### What is being asked
Reproduce the entries exactly as they appear below.

(Records from a dataset)
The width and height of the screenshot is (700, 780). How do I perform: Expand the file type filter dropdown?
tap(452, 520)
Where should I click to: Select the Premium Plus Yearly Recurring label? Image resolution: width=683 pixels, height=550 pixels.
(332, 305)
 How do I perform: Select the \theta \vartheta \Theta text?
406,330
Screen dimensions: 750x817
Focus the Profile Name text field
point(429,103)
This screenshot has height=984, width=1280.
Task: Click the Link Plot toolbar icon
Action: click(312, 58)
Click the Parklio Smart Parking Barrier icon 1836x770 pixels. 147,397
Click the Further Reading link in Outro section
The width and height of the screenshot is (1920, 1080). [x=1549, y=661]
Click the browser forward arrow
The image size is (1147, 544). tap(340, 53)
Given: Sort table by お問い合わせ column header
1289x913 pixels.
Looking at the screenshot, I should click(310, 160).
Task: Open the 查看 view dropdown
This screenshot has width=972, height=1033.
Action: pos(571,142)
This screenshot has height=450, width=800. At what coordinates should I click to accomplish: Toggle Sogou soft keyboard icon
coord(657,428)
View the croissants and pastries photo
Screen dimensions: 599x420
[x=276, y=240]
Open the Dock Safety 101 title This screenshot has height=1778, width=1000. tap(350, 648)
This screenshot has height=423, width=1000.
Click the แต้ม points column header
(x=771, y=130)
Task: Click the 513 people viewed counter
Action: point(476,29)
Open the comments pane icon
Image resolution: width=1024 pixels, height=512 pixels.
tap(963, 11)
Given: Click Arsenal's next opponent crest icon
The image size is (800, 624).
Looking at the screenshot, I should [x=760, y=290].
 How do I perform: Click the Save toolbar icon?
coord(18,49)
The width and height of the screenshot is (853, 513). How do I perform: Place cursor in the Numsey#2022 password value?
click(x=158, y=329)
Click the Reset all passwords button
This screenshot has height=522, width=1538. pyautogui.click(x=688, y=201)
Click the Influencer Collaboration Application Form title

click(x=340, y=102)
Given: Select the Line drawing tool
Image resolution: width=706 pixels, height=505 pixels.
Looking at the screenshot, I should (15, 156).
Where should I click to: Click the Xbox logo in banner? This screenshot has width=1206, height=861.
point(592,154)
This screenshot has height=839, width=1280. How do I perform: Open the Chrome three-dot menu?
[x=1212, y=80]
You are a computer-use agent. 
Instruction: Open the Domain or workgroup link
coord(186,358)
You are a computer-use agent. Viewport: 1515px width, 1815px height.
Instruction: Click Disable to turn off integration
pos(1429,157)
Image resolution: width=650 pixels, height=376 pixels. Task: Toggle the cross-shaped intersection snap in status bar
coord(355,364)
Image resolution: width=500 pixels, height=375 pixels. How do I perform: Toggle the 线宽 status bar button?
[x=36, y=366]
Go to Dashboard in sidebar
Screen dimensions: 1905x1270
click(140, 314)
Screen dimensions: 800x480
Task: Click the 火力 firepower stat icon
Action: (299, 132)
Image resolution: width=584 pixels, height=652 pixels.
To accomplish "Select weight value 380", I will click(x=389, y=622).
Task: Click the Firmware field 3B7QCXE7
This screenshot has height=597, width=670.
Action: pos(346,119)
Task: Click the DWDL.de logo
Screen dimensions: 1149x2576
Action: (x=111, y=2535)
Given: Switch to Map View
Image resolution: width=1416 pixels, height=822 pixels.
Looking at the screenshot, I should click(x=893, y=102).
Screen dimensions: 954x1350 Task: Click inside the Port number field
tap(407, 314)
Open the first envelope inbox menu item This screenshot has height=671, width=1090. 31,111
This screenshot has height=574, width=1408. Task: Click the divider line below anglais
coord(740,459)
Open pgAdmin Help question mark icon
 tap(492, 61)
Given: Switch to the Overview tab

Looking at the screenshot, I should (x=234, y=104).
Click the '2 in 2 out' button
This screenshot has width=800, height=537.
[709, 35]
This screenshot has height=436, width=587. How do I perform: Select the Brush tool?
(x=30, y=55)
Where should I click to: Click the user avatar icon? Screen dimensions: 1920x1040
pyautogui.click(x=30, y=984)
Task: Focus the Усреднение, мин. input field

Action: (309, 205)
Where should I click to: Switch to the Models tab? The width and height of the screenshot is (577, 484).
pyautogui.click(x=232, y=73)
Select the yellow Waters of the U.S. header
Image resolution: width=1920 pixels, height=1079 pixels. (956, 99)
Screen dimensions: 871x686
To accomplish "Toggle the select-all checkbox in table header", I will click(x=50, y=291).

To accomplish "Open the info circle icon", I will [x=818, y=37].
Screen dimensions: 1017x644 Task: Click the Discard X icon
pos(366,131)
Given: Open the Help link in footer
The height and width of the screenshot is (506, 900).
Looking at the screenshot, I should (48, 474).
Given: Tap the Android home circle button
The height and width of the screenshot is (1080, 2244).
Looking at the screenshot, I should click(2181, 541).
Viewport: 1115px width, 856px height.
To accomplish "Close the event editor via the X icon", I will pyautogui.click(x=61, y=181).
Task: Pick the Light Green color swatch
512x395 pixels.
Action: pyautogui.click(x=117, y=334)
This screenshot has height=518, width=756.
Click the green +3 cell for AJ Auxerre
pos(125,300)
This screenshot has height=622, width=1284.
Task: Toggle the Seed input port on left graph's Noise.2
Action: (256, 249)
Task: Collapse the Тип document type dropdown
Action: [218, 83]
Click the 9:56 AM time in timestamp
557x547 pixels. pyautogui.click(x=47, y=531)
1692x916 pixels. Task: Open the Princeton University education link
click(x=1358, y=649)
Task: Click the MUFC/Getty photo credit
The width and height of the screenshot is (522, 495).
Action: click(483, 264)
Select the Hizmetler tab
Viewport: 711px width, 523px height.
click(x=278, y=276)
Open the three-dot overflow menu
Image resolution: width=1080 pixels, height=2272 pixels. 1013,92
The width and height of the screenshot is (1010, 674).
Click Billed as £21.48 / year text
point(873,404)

### Response box
The width and height of the screenshot is (700, 780). How do I perform: Expand the file type filter dropdown?
tap(452, 520)
Where should I click to: Select the Premium Plus Yearly Recurring label? Image resolution: width=683 pixels, height=550 pixels.
(332, 305)
 How do I perform: Select the \theta \vartheta \Theta text?
406,330
Screen dimensions: 750x817
Focus the Profile Name text field
point(429,103)
This screenshot has height=984, width=1280.
Task: Click the Link Plot toolbar icon
Action: click(312, 58)
Click the Parklio Smart Parking Barrier icon 1836x770 pixels. 147,397
Click the Further Reading link in Outro section
The width and height of the screenshot is (1920, 1080). [x=1549, y=661]
Click the browser forward arrow
The image size is (1147, 544). tap(340, 53)
Given: Sort table by お問い合わせ column header
1289x913 pixels.
Looking at the screenshot, I should click(310, 160).
Task: Open the 查看 view dropdown
This screenshot has width=972, height=1033.
Action: pos(571,142)
This screenshot has height=450, width=800. At what coordinates should I click to accomplish: Toggle Sogou soft keyboard icon
coord(657,428)
View the croissants and pastries photo
Screen dimensions: 599x420
[x=276, y=240]
Open the Dock Safety 101 title This screenshot has height=1778, width=1000. tap(350, 648)
This screenshot has height=423, width=1000.
Click the แต้ม points column header
(x=771, y=130)
Task: Click the 513 people viewed counter
Action: point(476,29)
Open the comments pane icon
Image resolution: width=1024 pixels, height=512 pixels.
tap(963, 11)
Given: Click Arsenal's next opponent crest icon
The image size is (800, 624).
Looking at the screenshot, I should [x=760, y=290].
 How do I perform: Click the Save toolbar icon?
coord(18,49)
The width and height of the screenshot is (853, 513). How do I perform: Place cursor in the Numsey#2022 password value?
click(x=158, y=329)
Click the Reset all passwords button
This screenshot has height=522, width=1538. pyautogui.click(x=688, y=201)
Click the Influencer Collaboration Application Form title

click(x=340, y=102)
Given: Select the Line drawing tool
Image resolution: width=706 pixels, height=505 pixels.
Looking at the screenshot, I should (15, 156).
Where should I click to: Click the Xbox logo in banner? This screenshot has width=1206, height=861.
point(592,154)
This screenshot has height=839, width=1280. How do I perform: Open the Chrome three-dot menu?
[x=1212, y=80]
You are a computer-use agent. 
Instruction: Open the Domain or workgroup link
coord(186,358)
You are a computer-use agent. Viewport: 1515px width, 1815px height.
Instruction: Click Disable to turn off integration
pos(1429,157)
Image resolution: width=650 pixels, height=376 pixels. Task: Toggle the cross-shaped intersection snap in status bar
coord(355,364)
Image resolution: width=500 pixels, height=375 pixels. How do I perform: Toggle the 线宽 status bar button?
[x=36, y=366]
Go to Dashboard in sidebar
Screen dimensions: 1905x1270
click(140, 314)
Screen dimensions: 800x480
Task: Click the 火力 firepower stat icon
Action: (299, 132)
Image resolution: width=584 pixels, height=652 pixels.
To accomplish "Select weight value 380", I will click(x=389, y=622).
Task: Click the Firmware field 3B7QCXE7
This screenshot has height=597, width=670.
Action: pos(346,119)
Task: Click the DWDL.de logo
Screen dimensions: 1149x2576
Action: (x=111, y=2535)
Given: Switch to Map View
Image resolution: width=1416 pixels, height=822 pixels.
Looking at the screenshot, I should click(x=893, y=102).
Screen dimensions: 954x1350 Task: Click inside the Port number field
tap(407, 314)
Open the first envelope inbox menu item This screenshot has height=671, width=1090. 31,111
This screenshot has height=574, width=1408. Task: Click the divider line below anglais
coord(740,459)
Open pgAdmin Help question mark icon
 tap(492, 61)
Given: Switch to the Overview tab

Looking at the screenshot, I should (x=234, y=104).
Click the '2 in 2 out' button
This screenshot has width=800, height=537.
[709, 35]
This screenshot has height=436, width=587. How do I perform: Select the Brush tool?
(x=30, y=55)
Where should I click to: Click the user avatar icon? Screen dimensions: 1920x1040
pyautogui.click(x=30, y=984)
Task: Focus the Усреднение, мин. input field

Action: (309, 205)
Where should I click to: Switch to the Models tab? The width and height of the screenshot is (577, 484).
pyautogui.click(x=232, y=73)
Select the yellow Waters of the U.S. header
Image resolution: width=1920 pixels, height=1079 pixels. (956, 99)
Screen dimensions: 871x686
To accomplish "Toggle the select-all checkbox in table header", I will click(x=50, y=291).

To accomplish "Open the info circle icon", I will [x=818, y=37].
Screen dimensions: 1017x644 Task: Click the Discard X icon
pos(366,131)
Given: Open the Help link in footer
The height and width of the screenshot is (506, 900).
Looking at the screenshot, I should (48, 474).
Given: Tap the Android home circle button
The height and width of the screenshot is (1080, 2244).
Looking at the screenshot, I should click(2181, 541).
Viewport: 1115px width, 856px height.
To accomplish "Close the event editor via the X icon", I will pyautogui.click(x=61, y=181).
Task: Pick the Light Green color swatch
512x395 pixels.
Action: pyautogui.click(x=117, y=334)
This screenshot has height=518, width=756.
Click the green +3 cell for AJ Auxerre
pos(125,300)
This screenshot has height=622, width=1284.
Task: Toggle the Seed input port on left graph's Noise.2
Action: (256, 249)
Task: Collapse the Тип document type dropdown
Action: [218, 83]
Click the 9:56 AM time in timestamp
557x547 pixels. pyautogui.click(x=47, y=531)
1692x916 pixels. Task: Open the Princeton University education link
click(x=1358, y=649)
Task: Click the MUFC/Getty photo credit
The width and height of the screenshot is (522, 495).
Action: click(483, 264)
Select the Hizmetler tab
Viewport: 711px width, 523px height.
click(x=278, y=276)
Open the three-dot overflow menu
Image resolution: width=1080 pixels, height=2272 pixels. 1013,92
The width and height of the screenshot is (1010, 674).
Click Billed as £21.48 / year text
point(873,404)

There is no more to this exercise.